University in Novi Pazar, Serbia

The International University of Novi Pazar (Интернационални универзитет у Новом Пазару; Internacionalni univerzitet u Novom Pazaru, UNINP) is a private university founded in 2002 in Novi Pazar, Serbia as a charitable endowment (wakf) by Muamer Zukorlić.

==History==
Founded as the University of Novi Pazar, The university consists of four departments with 15 courses. The position of President of the University was held by Muamer Zukorlić until September 2016. The Rector of the University is Suad Bećirević. The university's anniversary is on 30 March.

It is the first university in Serbia to begin operating under the Bologna declaration, as well as the only university managed by the charitable foundation on the Balkans.

In 2006, a dispute arose with the state university of the same name, which was founded in Novi Pazar that same year and used the same name, which the University of Novi Pazar added the prefix “International”.

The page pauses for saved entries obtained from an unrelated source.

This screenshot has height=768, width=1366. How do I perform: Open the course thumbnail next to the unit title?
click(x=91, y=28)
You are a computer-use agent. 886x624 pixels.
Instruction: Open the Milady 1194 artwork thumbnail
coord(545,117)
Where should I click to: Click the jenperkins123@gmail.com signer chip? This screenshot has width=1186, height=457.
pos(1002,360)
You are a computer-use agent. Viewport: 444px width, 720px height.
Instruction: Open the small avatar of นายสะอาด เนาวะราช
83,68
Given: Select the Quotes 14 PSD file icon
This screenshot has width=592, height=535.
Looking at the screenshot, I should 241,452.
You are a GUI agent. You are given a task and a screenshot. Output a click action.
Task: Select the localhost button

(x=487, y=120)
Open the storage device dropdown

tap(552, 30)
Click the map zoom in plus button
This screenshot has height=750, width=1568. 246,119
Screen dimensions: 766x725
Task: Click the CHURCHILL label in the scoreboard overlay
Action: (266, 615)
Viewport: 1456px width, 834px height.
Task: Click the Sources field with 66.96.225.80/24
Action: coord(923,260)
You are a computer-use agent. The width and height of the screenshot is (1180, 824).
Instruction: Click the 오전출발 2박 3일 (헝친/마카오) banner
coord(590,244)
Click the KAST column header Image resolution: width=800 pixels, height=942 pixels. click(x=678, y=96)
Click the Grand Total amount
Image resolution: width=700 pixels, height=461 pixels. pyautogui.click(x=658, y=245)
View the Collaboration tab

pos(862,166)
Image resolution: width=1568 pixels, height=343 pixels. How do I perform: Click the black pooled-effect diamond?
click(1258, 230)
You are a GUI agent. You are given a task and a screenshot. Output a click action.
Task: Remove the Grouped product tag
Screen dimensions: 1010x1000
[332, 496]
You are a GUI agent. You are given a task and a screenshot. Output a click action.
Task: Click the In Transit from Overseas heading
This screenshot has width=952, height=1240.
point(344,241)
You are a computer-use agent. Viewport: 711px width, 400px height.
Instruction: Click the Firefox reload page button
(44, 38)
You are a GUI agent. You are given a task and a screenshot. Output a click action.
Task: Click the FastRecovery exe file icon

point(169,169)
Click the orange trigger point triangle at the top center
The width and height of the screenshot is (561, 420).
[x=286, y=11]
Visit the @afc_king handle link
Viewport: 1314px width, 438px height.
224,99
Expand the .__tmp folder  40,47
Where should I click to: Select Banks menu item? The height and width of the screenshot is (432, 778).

In April 2009, Muamer Zukorlić awarded the first honorary doctorate in international relations and diplomacy to Jelko Kacin, a Slovenian Member of the European Parliament.

==Organisation==
The university comprises four departments, namely:

1. Department of Legal Sciences
2. Department of Economic and Computer Sciences
3. Department of Educational and Psychological Sciences
4. Department of Arts and Philological Sciences

The university also organises postgraduate studies at master's and doctoral levels.